▶ [Your objective] Report back every line in the data that includes the string "checkbox".

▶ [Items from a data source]
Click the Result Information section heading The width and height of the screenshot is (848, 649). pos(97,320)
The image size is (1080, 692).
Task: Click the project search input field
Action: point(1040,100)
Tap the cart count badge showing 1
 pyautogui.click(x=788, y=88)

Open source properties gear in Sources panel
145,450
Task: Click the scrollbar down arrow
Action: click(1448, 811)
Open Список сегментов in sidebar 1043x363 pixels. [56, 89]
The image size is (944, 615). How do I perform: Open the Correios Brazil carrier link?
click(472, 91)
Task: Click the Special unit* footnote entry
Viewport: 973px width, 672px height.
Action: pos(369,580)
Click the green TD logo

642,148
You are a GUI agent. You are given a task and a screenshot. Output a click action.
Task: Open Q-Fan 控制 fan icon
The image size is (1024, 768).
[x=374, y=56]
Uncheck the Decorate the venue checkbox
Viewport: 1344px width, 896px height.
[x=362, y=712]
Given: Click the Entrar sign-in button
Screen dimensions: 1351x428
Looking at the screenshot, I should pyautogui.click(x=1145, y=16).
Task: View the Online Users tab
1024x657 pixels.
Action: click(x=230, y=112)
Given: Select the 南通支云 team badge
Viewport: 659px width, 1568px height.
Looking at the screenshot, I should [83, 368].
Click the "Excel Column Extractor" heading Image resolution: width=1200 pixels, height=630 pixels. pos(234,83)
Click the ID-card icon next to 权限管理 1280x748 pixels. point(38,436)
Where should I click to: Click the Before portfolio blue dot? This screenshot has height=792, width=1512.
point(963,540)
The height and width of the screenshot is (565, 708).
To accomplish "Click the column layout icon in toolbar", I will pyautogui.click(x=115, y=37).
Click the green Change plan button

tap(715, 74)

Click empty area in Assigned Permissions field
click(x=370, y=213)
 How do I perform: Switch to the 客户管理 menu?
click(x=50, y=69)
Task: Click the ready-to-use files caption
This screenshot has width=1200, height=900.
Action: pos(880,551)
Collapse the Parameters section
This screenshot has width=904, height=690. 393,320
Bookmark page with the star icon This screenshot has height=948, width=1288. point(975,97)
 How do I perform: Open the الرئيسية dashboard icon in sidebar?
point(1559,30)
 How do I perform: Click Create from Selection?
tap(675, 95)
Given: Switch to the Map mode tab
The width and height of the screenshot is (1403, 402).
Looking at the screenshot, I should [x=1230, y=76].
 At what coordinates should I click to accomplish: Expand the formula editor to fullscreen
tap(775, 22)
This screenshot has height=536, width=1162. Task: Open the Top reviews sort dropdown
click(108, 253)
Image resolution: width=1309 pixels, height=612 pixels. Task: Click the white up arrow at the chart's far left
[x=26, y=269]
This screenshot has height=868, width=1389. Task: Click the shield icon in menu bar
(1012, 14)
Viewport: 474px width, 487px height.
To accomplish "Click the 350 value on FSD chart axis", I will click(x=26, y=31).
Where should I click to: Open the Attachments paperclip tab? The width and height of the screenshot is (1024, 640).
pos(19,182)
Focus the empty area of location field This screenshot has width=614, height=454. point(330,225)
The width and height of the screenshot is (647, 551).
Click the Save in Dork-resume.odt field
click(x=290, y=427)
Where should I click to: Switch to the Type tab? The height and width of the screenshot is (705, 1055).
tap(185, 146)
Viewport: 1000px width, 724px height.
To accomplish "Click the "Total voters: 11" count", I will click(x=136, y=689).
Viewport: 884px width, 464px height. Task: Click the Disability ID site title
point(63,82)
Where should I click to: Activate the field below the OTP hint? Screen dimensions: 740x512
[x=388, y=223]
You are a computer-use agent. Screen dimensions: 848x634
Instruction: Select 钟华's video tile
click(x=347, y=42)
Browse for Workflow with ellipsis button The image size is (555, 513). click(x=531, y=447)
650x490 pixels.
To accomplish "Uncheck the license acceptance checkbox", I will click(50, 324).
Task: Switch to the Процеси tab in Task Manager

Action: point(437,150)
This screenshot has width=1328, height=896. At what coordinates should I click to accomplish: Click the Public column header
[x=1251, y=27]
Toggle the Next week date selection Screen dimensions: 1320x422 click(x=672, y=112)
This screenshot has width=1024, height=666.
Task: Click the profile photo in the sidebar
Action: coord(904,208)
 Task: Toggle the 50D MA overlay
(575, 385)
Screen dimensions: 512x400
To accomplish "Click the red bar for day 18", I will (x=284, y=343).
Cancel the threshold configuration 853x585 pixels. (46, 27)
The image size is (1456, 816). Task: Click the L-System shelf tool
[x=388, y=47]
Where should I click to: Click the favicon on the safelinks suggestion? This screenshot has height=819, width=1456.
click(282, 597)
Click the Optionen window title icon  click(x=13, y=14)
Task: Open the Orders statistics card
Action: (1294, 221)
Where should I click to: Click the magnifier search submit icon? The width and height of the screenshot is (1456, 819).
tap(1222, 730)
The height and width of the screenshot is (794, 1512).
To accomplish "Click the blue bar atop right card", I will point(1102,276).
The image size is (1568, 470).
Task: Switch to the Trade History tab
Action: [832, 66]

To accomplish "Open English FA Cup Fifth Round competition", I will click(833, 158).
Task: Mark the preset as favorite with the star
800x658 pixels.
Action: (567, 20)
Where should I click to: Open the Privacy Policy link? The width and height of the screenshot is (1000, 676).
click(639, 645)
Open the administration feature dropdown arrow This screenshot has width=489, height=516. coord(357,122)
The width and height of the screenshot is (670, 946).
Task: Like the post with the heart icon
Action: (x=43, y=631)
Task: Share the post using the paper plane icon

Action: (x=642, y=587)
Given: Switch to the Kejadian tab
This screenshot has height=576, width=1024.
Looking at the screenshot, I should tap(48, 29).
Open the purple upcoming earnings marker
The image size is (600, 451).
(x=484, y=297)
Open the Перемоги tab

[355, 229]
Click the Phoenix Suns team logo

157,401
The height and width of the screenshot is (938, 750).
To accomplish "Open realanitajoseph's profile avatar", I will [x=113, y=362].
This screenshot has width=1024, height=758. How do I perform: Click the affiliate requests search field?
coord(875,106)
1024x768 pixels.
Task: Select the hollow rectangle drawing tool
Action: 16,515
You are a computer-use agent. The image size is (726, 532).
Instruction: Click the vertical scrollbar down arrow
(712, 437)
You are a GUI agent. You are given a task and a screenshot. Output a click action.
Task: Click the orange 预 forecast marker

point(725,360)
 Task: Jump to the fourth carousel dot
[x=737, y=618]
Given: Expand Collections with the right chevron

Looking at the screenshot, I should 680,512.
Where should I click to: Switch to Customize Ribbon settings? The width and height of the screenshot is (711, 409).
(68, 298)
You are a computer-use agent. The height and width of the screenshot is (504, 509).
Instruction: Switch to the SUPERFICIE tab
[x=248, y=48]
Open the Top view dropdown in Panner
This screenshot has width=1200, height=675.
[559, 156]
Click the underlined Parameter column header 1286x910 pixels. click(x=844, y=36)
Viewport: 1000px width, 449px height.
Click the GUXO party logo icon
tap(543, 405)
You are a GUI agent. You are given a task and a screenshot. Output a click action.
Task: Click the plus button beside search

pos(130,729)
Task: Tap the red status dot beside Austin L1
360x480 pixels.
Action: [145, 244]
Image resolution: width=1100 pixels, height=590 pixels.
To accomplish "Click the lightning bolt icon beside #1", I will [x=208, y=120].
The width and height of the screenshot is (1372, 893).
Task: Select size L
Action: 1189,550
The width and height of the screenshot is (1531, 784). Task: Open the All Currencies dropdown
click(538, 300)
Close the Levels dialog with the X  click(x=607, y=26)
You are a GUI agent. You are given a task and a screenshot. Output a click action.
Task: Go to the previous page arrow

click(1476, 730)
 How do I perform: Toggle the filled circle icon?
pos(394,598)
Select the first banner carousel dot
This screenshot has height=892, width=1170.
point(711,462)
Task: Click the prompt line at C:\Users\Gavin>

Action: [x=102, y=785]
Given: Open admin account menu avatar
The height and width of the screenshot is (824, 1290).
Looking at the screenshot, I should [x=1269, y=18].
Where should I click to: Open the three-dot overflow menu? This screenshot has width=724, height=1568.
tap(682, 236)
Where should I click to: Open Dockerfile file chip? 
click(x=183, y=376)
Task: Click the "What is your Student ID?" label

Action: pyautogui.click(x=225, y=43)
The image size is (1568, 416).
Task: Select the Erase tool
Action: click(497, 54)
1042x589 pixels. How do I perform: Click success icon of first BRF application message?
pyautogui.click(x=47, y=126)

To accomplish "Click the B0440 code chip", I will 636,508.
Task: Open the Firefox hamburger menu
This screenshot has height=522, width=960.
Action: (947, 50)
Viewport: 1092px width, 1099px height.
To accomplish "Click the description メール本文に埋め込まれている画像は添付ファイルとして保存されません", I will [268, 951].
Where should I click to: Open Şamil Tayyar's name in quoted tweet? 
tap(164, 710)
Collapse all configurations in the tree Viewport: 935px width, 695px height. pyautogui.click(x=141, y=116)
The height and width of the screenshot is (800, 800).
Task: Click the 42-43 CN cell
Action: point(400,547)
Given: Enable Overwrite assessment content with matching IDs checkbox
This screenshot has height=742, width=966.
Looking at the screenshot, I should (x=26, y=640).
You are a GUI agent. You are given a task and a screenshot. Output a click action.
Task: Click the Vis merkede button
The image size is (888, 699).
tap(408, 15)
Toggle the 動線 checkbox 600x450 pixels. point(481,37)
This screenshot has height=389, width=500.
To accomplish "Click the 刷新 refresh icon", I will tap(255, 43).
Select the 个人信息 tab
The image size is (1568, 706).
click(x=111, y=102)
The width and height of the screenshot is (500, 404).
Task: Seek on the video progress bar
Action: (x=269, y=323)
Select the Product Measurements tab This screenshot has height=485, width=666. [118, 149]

▶ [Task response]
Uncheck the Decorate the venue checkbox
To accomplish "Uncheck the license acceptance checkbox", I will click(50, 324).
Given: Enable Overwrite assessment content with matching IDs checkbox
Toggle the 動線 checkbox 600x450 pixels. point(481,37)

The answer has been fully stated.